## Your task
Write out the listing from its first line through the line that contains "The width and height of the screenshot is (1024, 429).", reproducing every line exactly and including both ends.

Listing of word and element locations
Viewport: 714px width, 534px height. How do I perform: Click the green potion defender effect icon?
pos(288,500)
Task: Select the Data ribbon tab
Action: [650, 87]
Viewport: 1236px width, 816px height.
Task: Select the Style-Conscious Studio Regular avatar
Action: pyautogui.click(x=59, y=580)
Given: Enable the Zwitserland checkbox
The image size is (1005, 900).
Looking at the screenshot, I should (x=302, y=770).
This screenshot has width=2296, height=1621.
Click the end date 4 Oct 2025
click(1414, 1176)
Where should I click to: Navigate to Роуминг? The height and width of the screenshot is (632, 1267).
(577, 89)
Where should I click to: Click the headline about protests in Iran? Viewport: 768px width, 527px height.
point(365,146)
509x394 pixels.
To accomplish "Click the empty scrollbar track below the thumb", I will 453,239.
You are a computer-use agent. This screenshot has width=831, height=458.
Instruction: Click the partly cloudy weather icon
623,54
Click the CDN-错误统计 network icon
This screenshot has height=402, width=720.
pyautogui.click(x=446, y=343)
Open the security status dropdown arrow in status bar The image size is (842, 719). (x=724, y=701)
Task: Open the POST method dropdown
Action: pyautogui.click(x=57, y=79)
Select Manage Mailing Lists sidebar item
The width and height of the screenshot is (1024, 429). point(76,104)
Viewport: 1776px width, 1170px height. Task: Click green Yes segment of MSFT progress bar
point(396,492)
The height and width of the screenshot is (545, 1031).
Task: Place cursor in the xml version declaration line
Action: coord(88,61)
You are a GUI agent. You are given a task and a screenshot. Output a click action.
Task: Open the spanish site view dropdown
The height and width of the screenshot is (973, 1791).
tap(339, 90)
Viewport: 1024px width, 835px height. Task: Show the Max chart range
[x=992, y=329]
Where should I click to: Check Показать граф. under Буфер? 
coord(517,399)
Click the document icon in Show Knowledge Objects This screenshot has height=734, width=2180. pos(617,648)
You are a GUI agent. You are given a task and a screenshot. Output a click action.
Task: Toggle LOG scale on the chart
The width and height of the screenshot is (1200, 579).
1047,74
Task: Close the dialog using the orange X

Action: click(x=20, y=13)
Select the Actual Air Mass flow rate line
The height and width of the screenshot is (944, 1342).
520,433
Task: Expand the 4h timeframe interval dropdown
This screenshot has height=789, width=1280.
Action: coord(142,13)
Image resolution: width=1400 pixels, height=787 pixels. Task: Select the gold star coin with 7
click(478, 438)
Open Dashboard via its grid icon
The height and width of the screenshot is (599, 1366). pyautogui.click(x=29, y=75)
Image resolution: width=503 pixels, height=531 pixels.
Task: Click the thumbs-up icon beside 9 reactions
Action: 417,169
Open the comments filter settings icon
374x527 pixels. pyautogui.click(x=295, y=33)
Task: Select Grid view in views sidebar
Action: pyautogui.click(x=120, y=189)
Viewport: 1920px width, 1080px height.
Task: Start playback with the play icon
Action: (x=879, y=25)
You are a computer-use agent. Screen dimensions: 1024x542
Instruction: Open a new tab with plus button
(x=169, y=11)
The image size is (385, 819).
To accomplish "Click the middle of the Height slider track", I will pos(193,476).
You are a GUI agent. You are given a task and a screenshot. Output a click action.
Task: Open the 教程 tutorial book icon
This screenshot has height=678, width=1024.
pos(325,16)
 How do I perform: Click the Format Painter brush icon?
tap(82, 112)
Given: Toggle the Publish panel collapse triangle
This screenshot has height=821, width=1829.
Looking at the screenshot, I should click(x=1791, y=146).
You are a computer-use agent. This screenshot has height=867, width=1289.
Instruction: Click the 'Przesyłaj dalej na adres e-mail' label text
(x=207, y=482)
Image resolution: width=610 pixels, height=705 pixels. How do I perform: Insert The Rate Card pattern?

## Complete response
Viewport: 714px width, 534px height. How do I perform: Click the green potion defender effect icon?
pos(288,500)
Task: Select the Data ribbon tab
Action: [650, 87]
Viewport: 1236px width, 816px height.
Task: Select the Style-Conscious Studio Regular avatar
Action: pyautogui.click(x=59, y=580)
Given: Enable the Zwitserland checkbox
The image size is (1005, 900).
Looking at the screenshot, I should (x=302, y=770).
This screenshot has width=2296, height=1621.
Click the end date 4 Oct 2025
click(1414, 1176)
Where should I click to: Navigate to Роуминг? The height and width of the screenshot is (632, 1267).
(577, 89)
Where should I click to: Click the headline about protests in Iran? Viewport: 768px width, 527px height.
point(365,146)
509x394 pixels.
To accomplish "Click the empty scrollbar track below the thumb", I will 453,239.
You are a computer-use agent. This screenshot has width=831, height=458.
Instruction: Click the partly cloudy weather icon
623,54
Click the CDN-错误统计 network icon
This screenshot has height=402, width=720.
pyautogui.click(x=446, y=343)
Open the security status dropdown arrow in status bar The image size is (842, 719). (x=724, y=701)
Task: Open the POST method dropdown
Action: pyautogui.click(x=57, y=79)
Select Manage Mailing Lists sidebar item
The width and height of the screenshot is (1024, 429). point(76,104)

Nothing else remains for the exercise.